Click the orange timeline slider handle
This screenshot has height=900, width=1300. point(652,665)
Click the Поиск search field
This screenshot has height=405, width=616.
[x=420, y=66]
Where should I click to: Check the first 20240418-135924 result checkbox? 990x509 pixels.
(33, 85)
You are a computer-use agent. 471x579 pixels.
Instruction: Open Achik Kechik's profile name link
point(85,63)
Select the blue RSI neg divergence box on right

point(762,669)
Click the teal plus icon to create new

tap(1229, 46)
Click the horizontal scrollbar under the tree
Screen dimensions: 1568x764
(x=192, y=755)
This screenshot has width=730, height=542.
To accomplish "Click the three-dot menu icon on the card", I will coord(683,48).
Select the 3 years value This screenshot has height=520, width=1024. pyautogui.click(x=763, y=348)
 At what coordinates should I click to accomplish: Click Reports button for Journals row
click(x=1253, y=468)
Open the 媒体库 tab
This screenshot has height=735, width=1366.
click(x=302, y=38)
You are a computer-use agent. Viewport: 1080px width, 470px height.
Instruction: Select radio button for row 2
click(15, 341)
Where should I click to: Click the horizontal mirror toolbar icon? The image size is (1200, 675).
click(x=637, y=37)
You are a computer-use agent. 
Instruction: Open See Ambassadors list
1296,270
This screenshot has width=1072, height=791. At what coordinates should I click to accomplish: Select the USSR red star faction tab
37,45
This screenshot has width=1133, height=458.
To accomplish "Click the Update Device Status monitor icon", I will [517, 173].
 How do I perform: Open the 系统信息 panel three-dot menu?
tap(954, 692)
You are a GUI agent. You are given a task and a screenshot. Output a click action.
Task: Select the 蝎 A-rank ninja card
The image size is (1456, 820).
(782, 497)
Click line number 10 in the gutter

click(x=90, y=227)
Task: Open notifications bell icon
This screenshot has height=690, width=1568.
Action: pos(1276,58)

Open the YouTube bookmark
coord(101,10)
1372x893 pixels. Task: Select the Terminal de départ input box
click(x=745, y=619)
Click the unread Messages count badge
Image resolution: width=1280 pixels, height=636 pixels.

++++++++++++++++++++

The listing above should be printed again in full, unchanged.

Click the orange timeline slider handle
This screenshot has height=900, width=1300. point(652,665)
Click the Поиск search field
This screenshot has height=405, width=616.
[x=420, y=66]
Where should I click to: Check the first 20240418-135924 result checkbox? 990x509 pixels.
(33, 85)
You are a computer-use agent. 471x579 pixels.
Instruction: Open Achik Kechik's profile name link
point(85,63)
Select the blue RSI neg divergence box on right

point(762,669)
Click the teal plus icon to create new

tap(1229, 46)
Click the horizontal scrollbar under the tree
Screen dimensions: 1568x764
(x=192, y=755)
This screenshot has width=730, height=542.
To accomplish "Click the three-dot menu icon on the card", I will coord(683,48).
Select the 3 years value This screenshot has height=520, width=1024. pyautogui.click(x=763, y=348)
 At what coordinates should I click to accomplish: Click Reports button for Journals row
click(x=1253, y=468)
Open the 媒体库 tab
This screenshot has height=735, width=1366.
click(x=302, y=38)
You are a computer-use agent. Viewport: 1080px width, 470px height.
Instruction: Select radio button for row 2
click(15, 341)
Where should I click to: Click the horizontal mirror toolbar icon? The image size is (1200, 675).
click(x=637, y=37)
You are a computer-use agent. 
Instruction: Open See Ambassadors list
1296,270
This screenshot has width=1072, height=791. At what coordinates should I click to accomplish: Select the USSR red star faction tab
37,45
This screenshot has width=1133, height=458.
To accomplish "Click the Update Device Status monitor icon", I will [517, 173].
 How do I perform: Open the 系统信息 panel three-dot menu?
tap(954, 692)
You are a GUI agent. You are given a task and a screenshot. Output a click action.
Task: Select the 蝎 A-rank ninja card
The image size is (1456, 820).
(782, 497)
Click line number 10 in the gutter

click(x=90, y=227)
Task: Open notifications bell icon
This screenshot has height=690, width=1568.
Action: pos(1276,58)

Open the YouTube bookmark
coord(101,10)
1372x893 pixels. Task: Select the Terminal de départ input box
click(x=745, y=619)
Click the unread Messages count badge
Image resolution: width=1280 pixels, height=636 pixels.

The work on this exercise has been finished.